▸ **TASK DESCRIPTION**
Return, from the data below, each line that contains the word "computer".

▸ **AVAILABLE DATA**

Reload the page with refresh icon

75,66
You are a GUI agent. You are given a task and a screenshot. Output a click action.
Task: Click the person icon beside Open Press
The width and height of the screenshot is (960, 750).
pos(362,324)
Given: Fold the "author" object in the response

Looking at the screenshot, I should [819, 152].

...

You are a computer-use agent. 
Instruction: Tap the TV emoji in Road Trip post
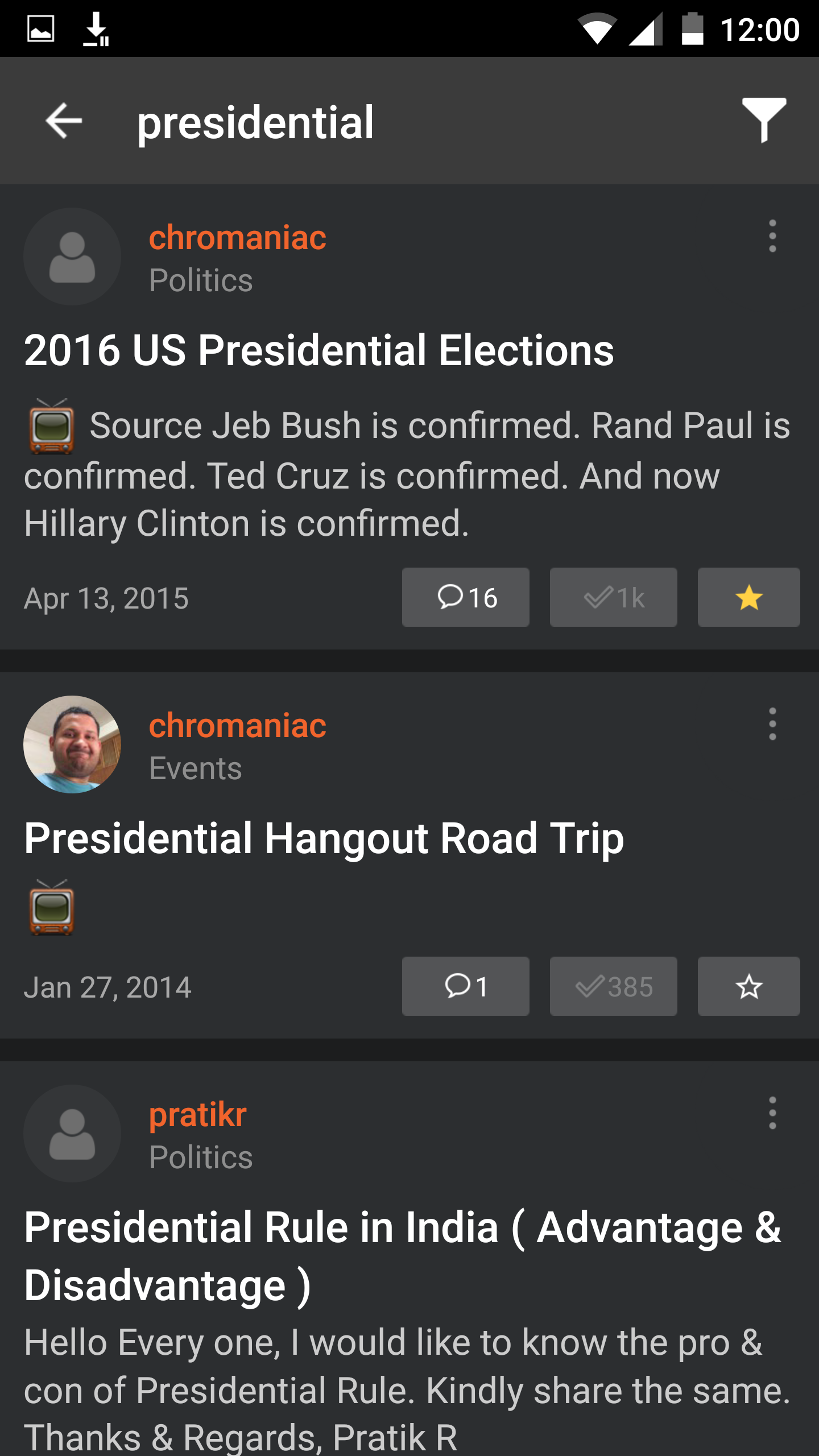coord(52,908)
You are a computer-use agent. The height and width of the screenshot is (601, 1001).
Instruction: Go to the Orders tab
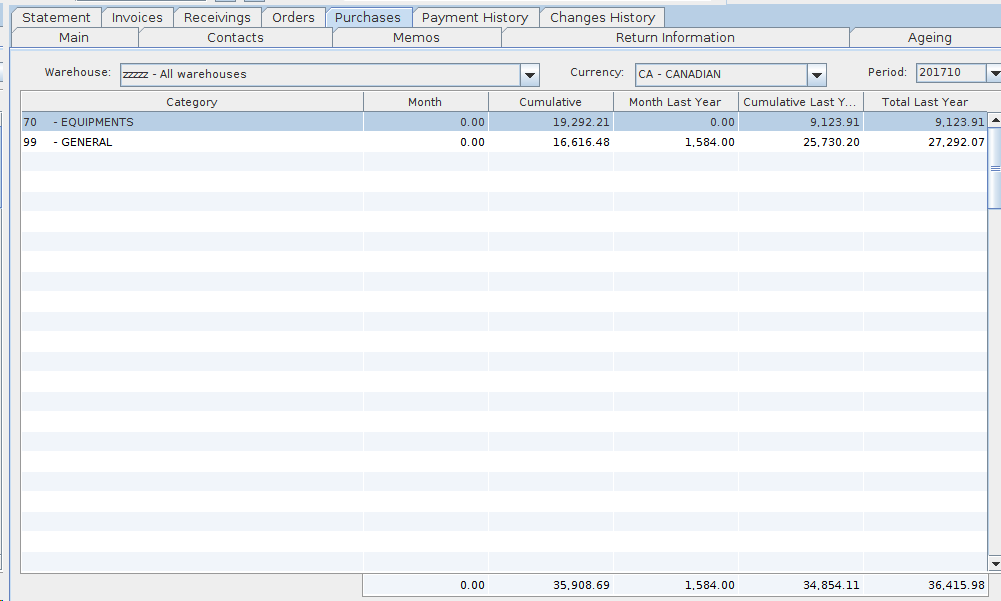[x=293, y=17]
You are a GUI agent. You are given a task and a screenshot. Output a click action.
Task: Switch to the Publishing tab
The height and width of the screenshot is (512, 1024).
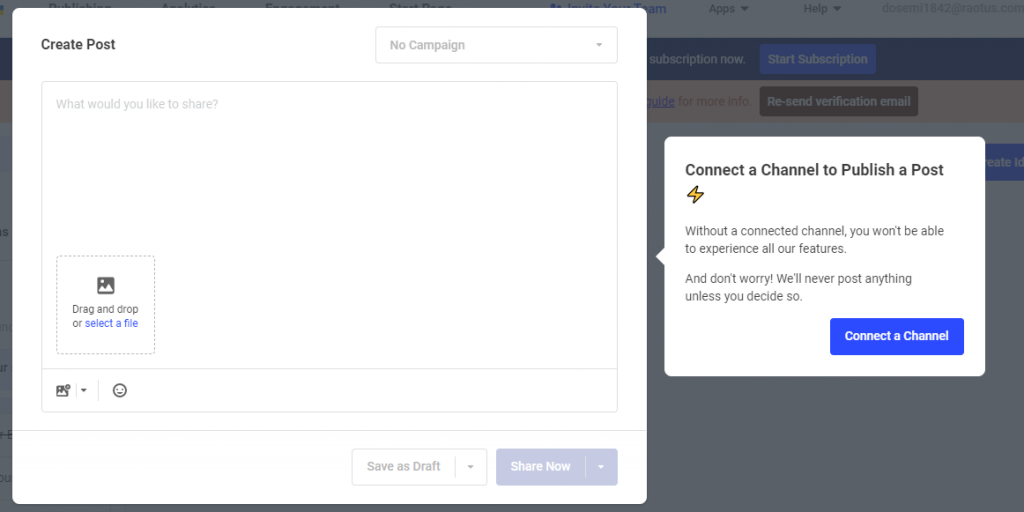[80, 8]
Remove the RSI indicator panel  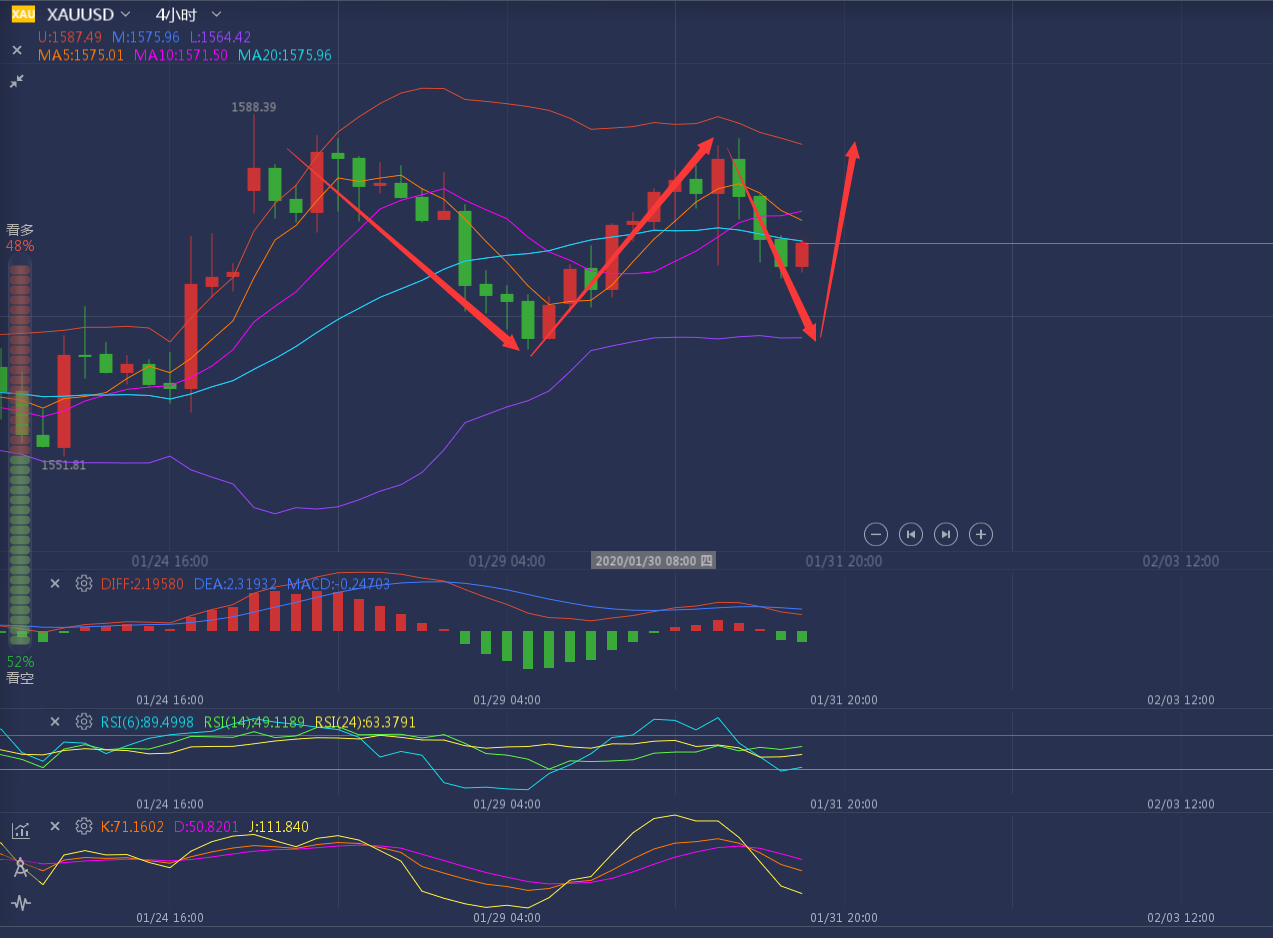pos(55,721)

--

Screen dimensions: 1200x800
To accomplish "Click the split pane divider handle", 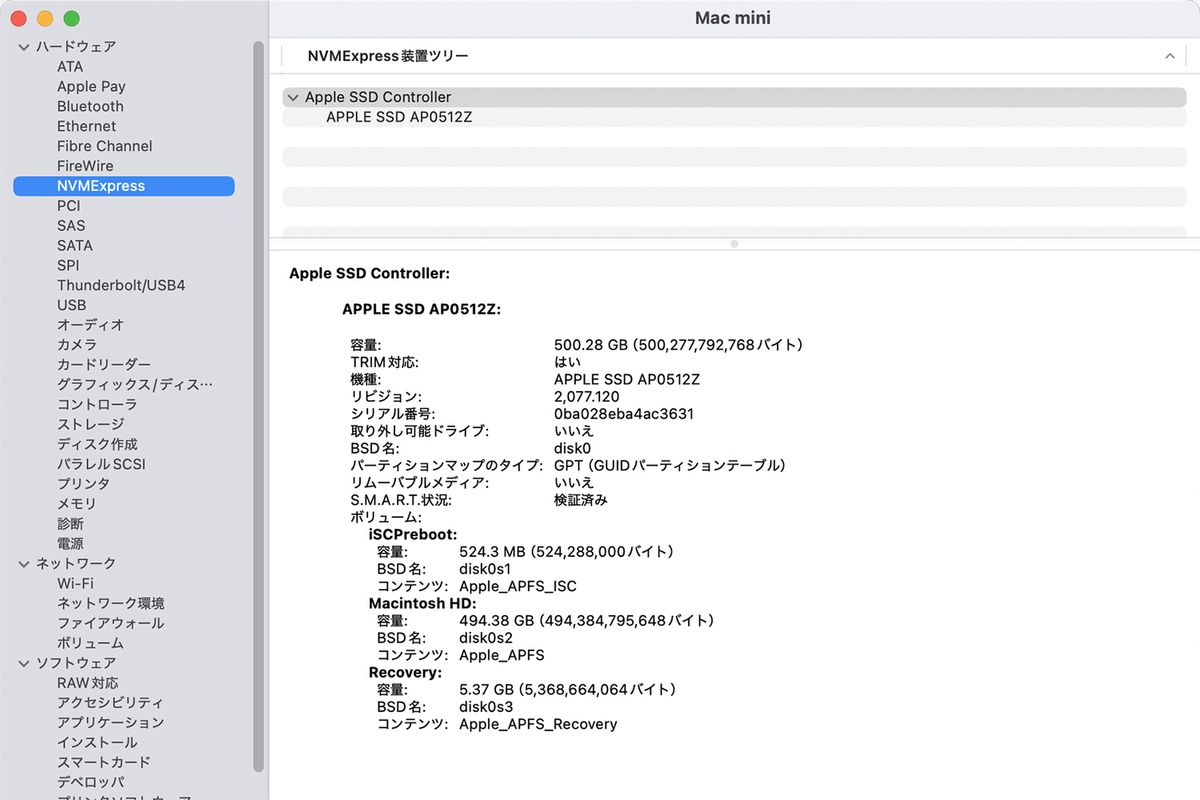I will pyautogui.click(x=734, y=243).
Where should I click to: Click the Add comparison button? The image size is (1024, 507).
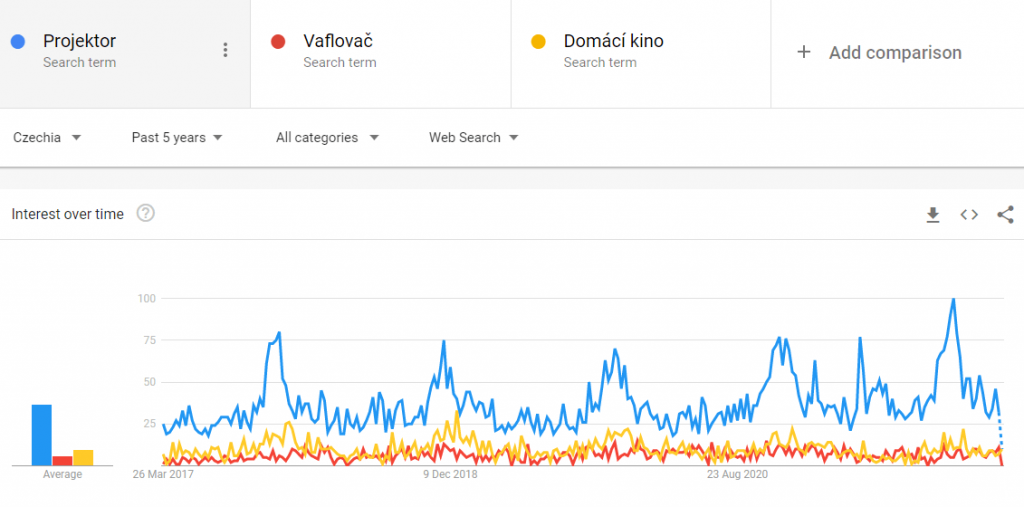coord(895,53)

▸ **TASK SOLUTION**
You are a computer-use agent. 
You are a computer-use agent. The height and width of the screenshot is (601, 1001).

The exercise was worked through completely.